Like let's say maybe you just have a reaction to some sort of a bath soap or you drop some sort of cleaning agent on your foot. If you've ever dropped a cleaning agent on your skin, it tends to cause irritation. Well, they can't feel that. Of course, trauma, a big one is injuring that skin around the toes while cutting the nails. That's why.
at least in acute care, you cannot touch their toenails. It has to be the podiatrist or someone who's specifically trained. Now, I know there are some places like nursing homes that allow for people to be trained to cut nails, but you have to really be trained well so that you don't cause an ingrown toenail, which can become infected, which can cause a diabetic patient to lose their foot or their leg below their knee.
Also just wearing ill-fitting shoes and socks. So they have to have very specific footwear and they have to sometimes take their shoes and socks off multiple times throughout the day just to allow their feet to air. So you don't get damage just from being enclosed in the shoe and being really, really moist. Then also that autonomic neuropathy leads to dryness of the skin and fissuring of the skin. That skin just does not, it can't repair itself as well as it could if it had a full blood supply.

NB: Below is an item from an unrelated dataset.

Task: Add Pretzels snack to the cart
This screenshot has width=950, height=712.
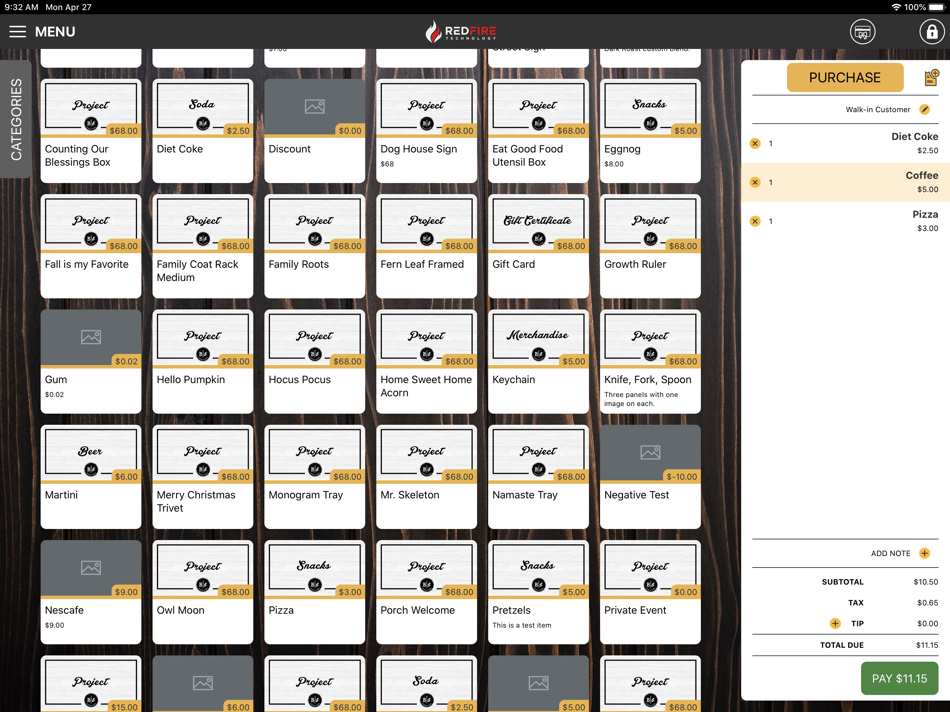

So you also have motor neuropathy because the muscles aren't working anymore and they ultimately lead to a change in the shape of the foot. So this is called, I think I'm saying this right, Charcot foot. And you can see that their arch collapses.
And so look at how the bottom of this foot is shaped. I mean, this patient's going to be at really high risk for foot damage just because of the shape of that foot. So they're at super high risk for ulcerations and damage. They also have a peripheral vascular disease just because of poor um, tissue perfusion. So that puts their feet at even more risk for damage and infection.
And then of course they're immunocompromised. Their white cells can't communicate like they should because of all the blood sugar. So now they're going to get infected. So not only their foot changes, they can't feel, um, to prevent or take care of trauma.
They're not getting good blood flow, uh, and they can't fight off infection. So you put all that together and they're super high risk for amputation due to infection and trauma, uh, and wounds that just won't heal. So how are foot ulcers treated? Well, bed rest to a degree because we don't want people walking on them.
But as we'll talk about in unit three, bed rest causes a whole slew of other problems, pneumonia, DVTs, muscular atrophy. So that's got to be balanced with all those other things. Of course, antibiotics, wound debridement, actually getting that dead tissue out of there so that that foot can heal and that skin can grow back. And then of course, of course, of course, controlling those glucose levels.
which again, tend to increase when infections occur. So if you're hyperglycemic, if you've got diabetes, and now you have a nasty infection in your foot, well, your body is stressed. So your blood sugar is going to increase even more.
And so they've got to have even tighter control of their blood sugar. So again, sometimes these infections become so nasty and so deep. Sometimes they might even go into the bone and osteomyelitis is something we'll talk about in unit four.
And it goes all the way to where they just have to have the limb removed because it's just so infected and they just can't get ahead of that infection. to prevent things from their infection from going sepsis and killing the patient. It's just best to remove the necrotic dying and infected limb.